To be absolutely clear, I'm not saying, nor have I ever thought, that poets should only write poems that "make sense" in some kind of immediate way, or are "about" things in the way prose is. In Why Poetry, I write about many poets who require great concentration to read, including Dickinson, Moore, Eliot, Stevens, and Lorca, as well as Audre Lorde, Amiri Baraka, W.S. Merwin, Brenda Hillman, Terrance Hayes, Victoria Chang, and many others. There are extensive discussions of my beloved surrealists and symbolists. There is even one entire chapter on the great John Ashbery. And another called "Make It Strange," about defamiliarization. The final chapter of the book, "Nothing is the Force That Renovates the World," is a discussion of poetry's intimate and necessary intertwinement with the limits of understanding.

What I am saying is that assuming poetry is a coded riddle has proven to be unhelpful in reading it, and that hiding what you mean behind a scrim of deliberately obfuscating language (except when one is in some kind of imminent danger from the authorities, and maybe even not then) has not generally been a productive approach to writing it. This is what I mean by being "direct"—direct in relation to language itself, like Tu fu, Dickinson, Desnos, Notley, Šalamun, Popa, Tranströmer, Faiz, Brooks, Ritsos, O'Hara, Spicer, Hikmet, Vallejo, Schuyler, Szymborska, Tate.
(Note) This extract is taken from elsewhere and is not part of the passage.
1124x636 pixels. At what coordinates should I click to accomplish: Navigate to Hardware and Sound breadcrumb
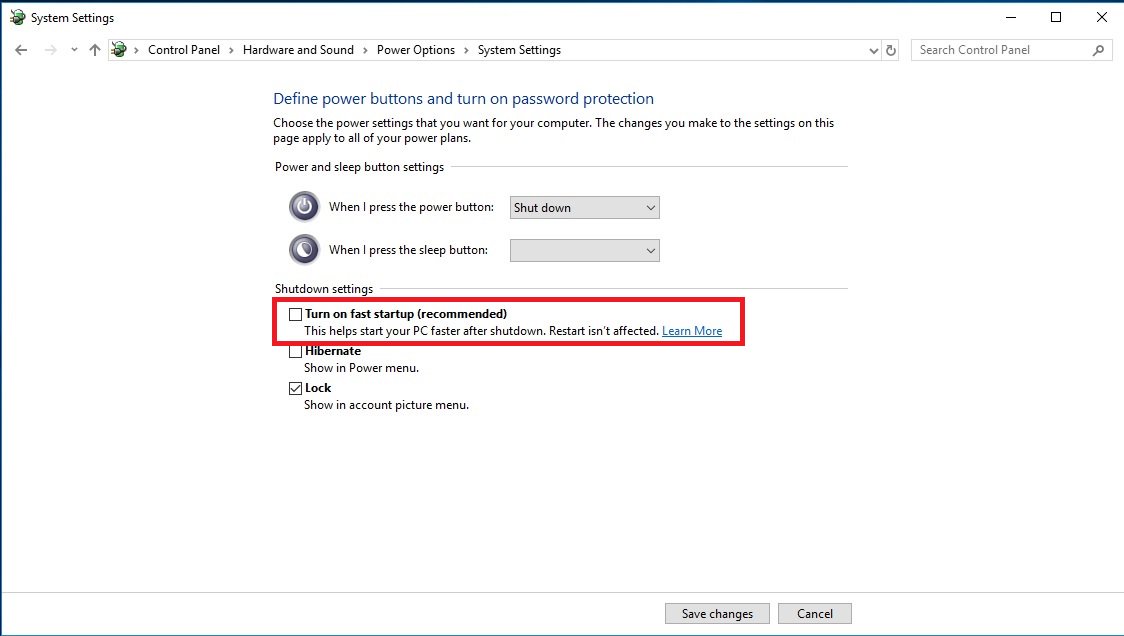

Direct in relation to the poetic impulse. The poet is a medium for language, and should be almost egoless or even transparent. When we say we love poets, we love them for their transmissions.

It is always a good policy to let a great poet, in this case Mahmoud Darwish, have the last word: “extreme clarity is a mystery.” 

 

Poet and editor Matthew Zapruder was born in Washington, DC. He earned a BA in Russian literature at...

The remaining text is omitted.